Гален Ричардс все-таки приехал встречать ее. Она ведь просила его не беспокоиться. Грэйс уже побывала во многих аэропортах, и поэтому знает, что может разобраться во всем сама, без посторонней помощи. А он все равно встречает ее. Ну ладно, это даже неплохо, ведь иногда так устаешь от своей независимости. Иногда хочется, чтобы к тебе относились как к слабой, беззащитной и нежной женщине, которой необходимо надежное плечо, на которое можно уверенно опереться. С тех пор как Томми бросил ее, у Грэйс было много мужчин. Но всякий раз, когда она полагала, что уже достигнута достаточно тесная близость, и признавалась мужчине в этом своем тайном и неудержимом желании быть опекаемой и поддерживаемой, ее всегда поднимали на смех: «Это ты-то слабая и зависимая?!» За этими словами подразумевалось: «Это ты, ломовая лошадь?»

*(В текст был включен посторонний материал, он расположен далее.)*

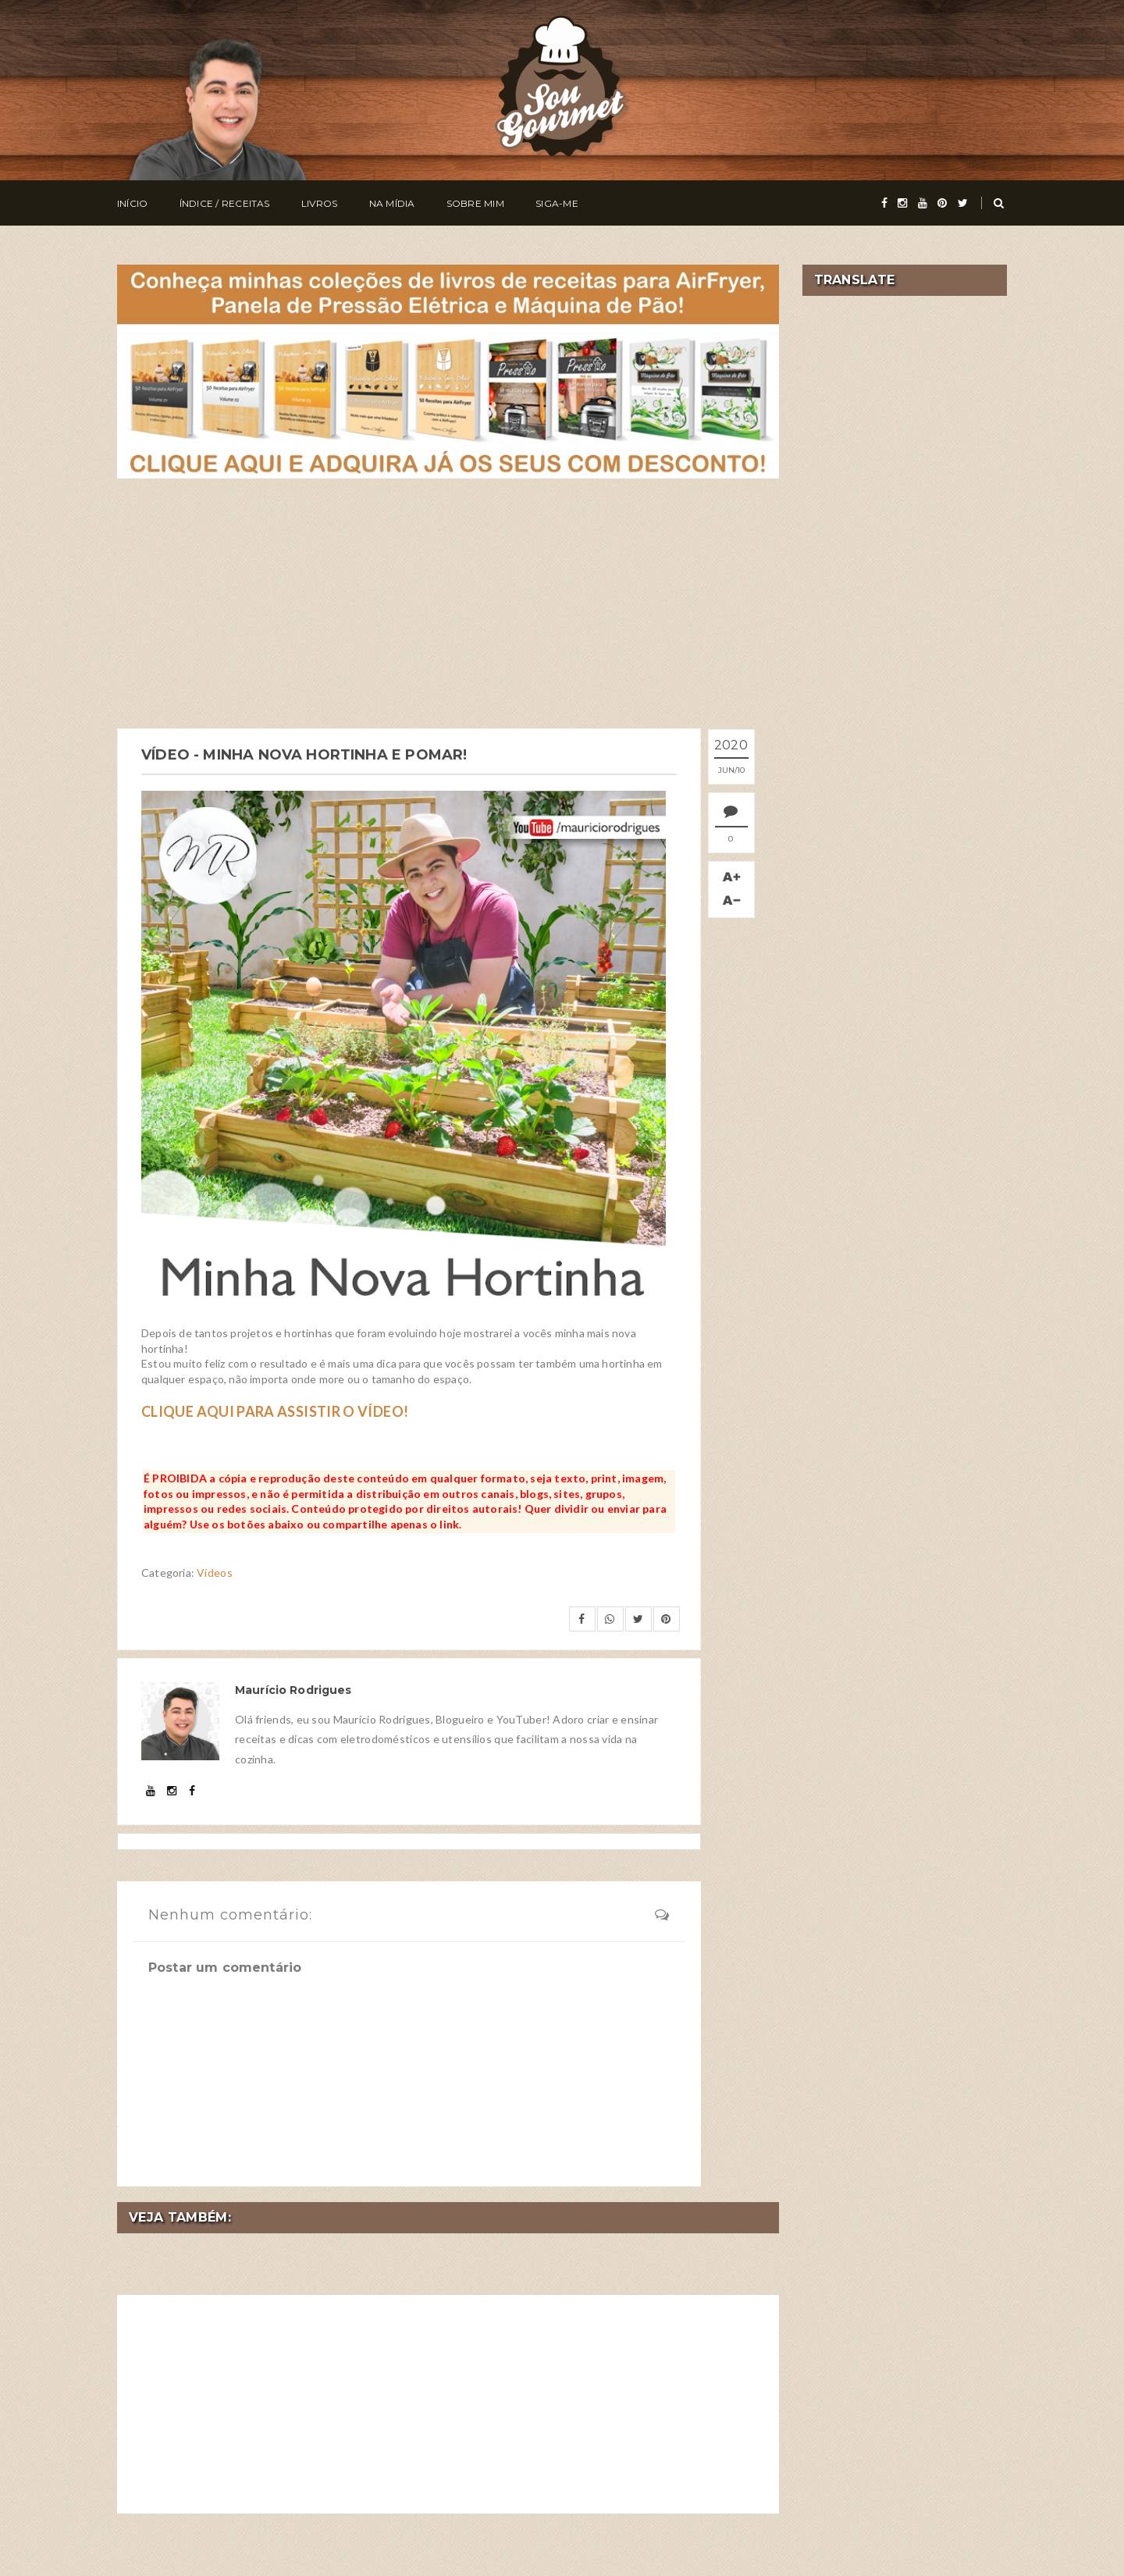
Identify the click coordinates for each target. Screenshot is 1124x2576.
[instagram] (902, 203)
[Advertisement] (448, 603)
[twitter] (963, 203)
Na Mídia (392, 203)
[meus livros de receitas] (448, 369)
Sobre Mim (475, 203)
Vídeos (215, 1572)
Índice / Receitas (225, 203)
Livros (319, 203)
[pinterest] (942, 203)
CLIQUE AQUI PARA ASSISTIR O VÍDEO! (274, 1411)
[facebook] (884, 203)
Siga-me (556, 203)
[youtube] (922, 203)
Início (132, 203)
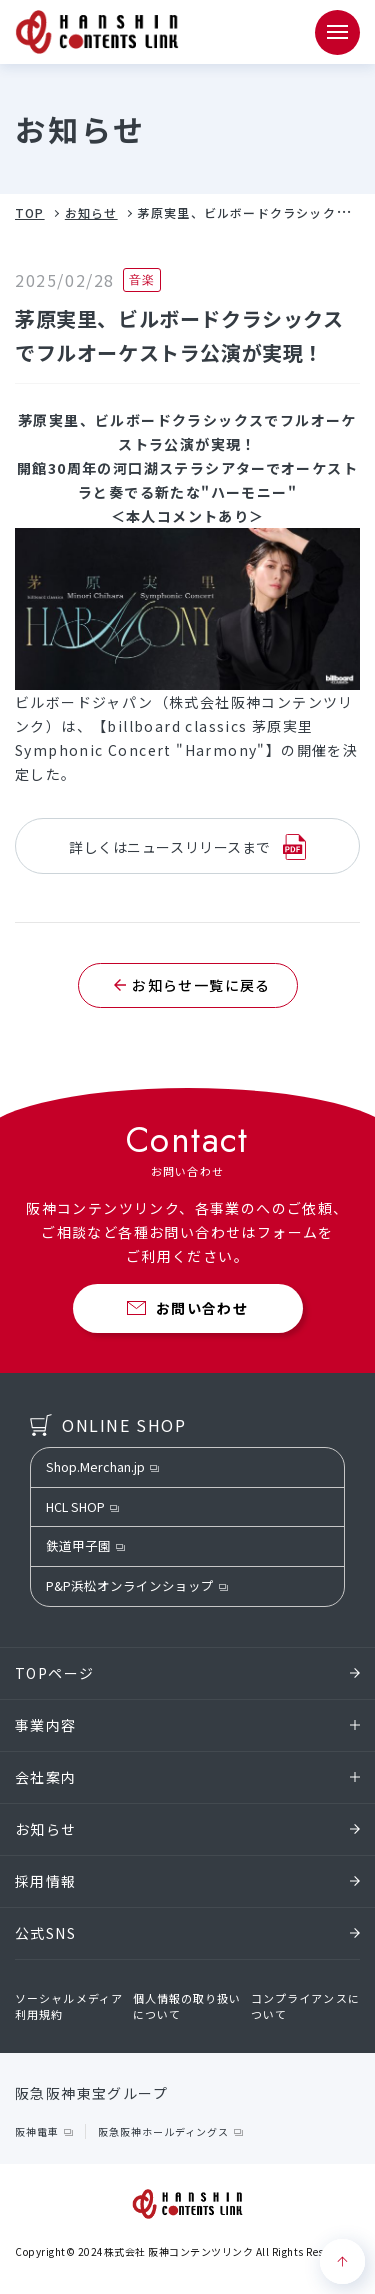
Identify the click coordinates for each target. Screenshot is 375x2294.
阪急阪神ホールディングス (163, 2131)
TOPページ (187, 1673)
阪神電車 (37, 2131)
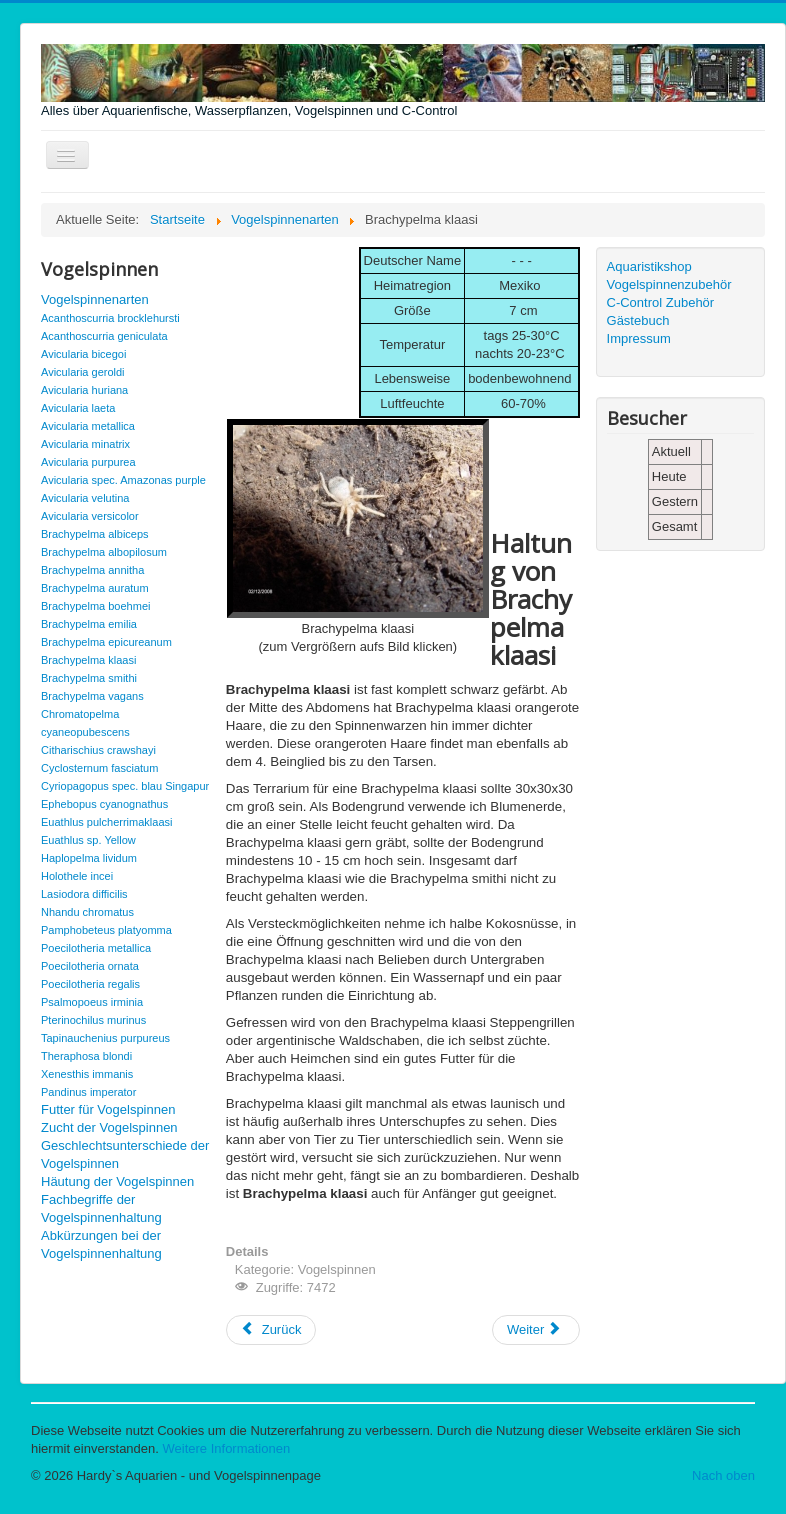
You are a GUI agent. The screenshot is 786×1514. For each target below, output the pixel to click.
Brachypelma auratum (95, 588)
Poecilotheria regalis (90, 984)
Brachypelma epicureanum (106, 642)
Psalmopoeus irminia (92, 1002)
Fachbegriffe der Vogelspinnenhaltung (101, 1208)
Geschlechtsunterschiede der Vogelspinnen (125, 1154)
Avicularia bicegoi (83, 354)
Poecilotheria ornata (90, 966)
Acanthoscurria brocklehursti (110, 318)
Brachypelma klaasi (88, 660)
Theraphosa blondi (86, 1056)
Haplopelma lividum (89, 858)
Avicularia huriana (84, 390)
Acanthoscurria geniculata (104, 336)
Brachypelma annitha (92, 570)
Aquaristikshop (649, 266)
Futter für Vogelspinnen (108, 1109)
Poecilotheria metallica (96, 948)
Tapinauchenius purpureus (105, 1038)
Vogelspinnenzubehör (669, 284)
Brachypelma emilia (89, 624)
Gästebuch (638, 320)
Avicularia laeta (78, 408)
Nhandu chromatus (87, 912)
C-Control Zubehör (661, 302)
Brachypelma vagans (92, 696)
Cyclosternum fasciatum (99, 768)
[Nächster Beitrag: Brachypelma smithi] (536, 1330)
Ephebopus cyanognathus (104, 804)
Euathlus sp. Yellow (88, 840)
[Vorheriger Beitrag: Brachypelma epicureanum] (271, 1330)
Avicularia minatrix (85, 444)
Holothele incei (77, 876)
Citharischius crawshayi (98, 750)
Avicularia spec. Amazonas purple (123, 480)
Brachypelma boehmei (95, 606)
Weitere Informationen (227, 1448)
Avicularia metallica (88, 426)
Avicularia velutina (85, 498)
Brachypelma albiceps (95, 534)
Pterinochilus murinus (93, 1020)
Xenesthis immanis (87, 1074)
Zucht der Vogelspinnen (109, 1127)
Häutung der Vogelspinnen (117, 1181)
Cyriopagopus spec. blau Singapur (125, 786)
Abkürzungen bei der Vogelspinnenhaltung (101, 1244)
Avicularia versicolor (90, 516)
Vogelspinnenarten (95, 299)
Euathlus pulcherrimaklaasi (106, 822)
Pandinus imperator (88, 1092)
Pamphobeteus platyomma (106, 930)
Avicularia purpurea (88, 462)
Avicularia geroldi (83, 372)
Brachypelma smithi (89, 678)
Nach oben (723, 1475)
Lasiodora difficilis (84, 894)
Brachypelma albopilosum (104, 552)
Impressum (639, 338)
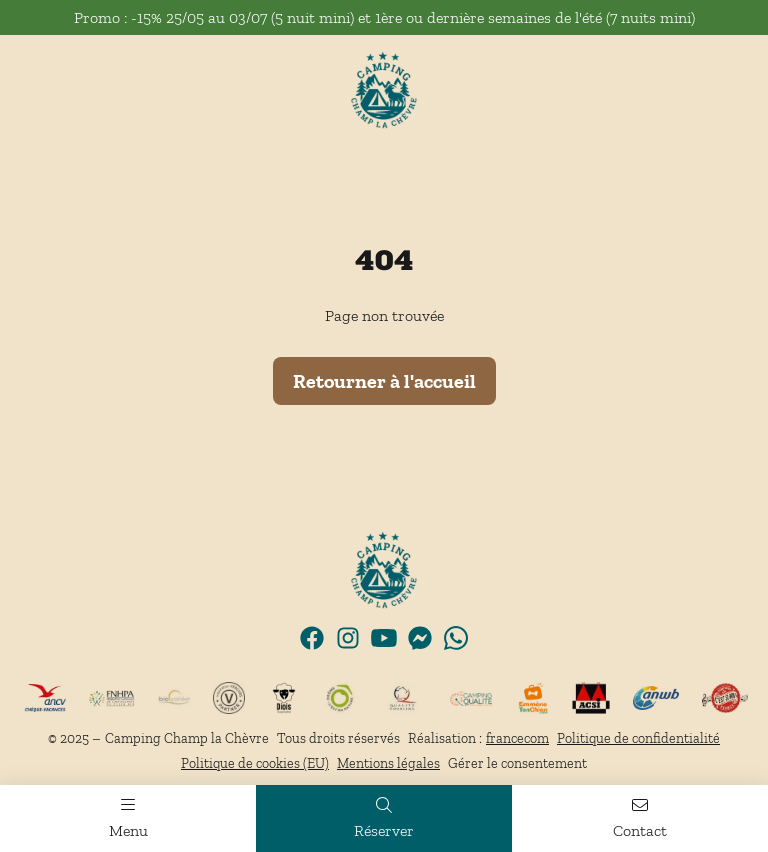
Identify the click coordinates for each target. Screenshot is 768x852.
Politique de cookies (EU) (255, 763)
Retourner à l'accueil (384, 381)
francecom (517, 738)
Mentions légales (388, 763)
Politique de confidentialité (638, 738)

А Гален над этим никогда не смеялся. Да и с чего бы ему, собственно говоря, смеяться? Ведь он, по всей видимости, даже не понимал, о чем речь! Ведь этот мальчик еще совсем ребенок — ему всего двадцать семь. У него еще вся жизнь впереди. И зачем она только связалась с этим младенцем?
— Привет, — сказал он, когда она наконец пробралась к нему сквозь толпу обнимающихся людей и слегка прильнула к его груди. Его рука неловко обняла Грэйс вместе с висящей через ее плечо дорожной сумкой: По пути к автостоянке он взял у нее сумки и спросил: — Трудно было?
— Достаточно.
В дороге они мало разговаривали, просто обменивались маленькими порциями информации: какая пришла почта, что записал автоответчик. Временами Грэйс ловила его восхищенный взгляд, размышляя: почему она не может просто принять его любовь, его поклонение?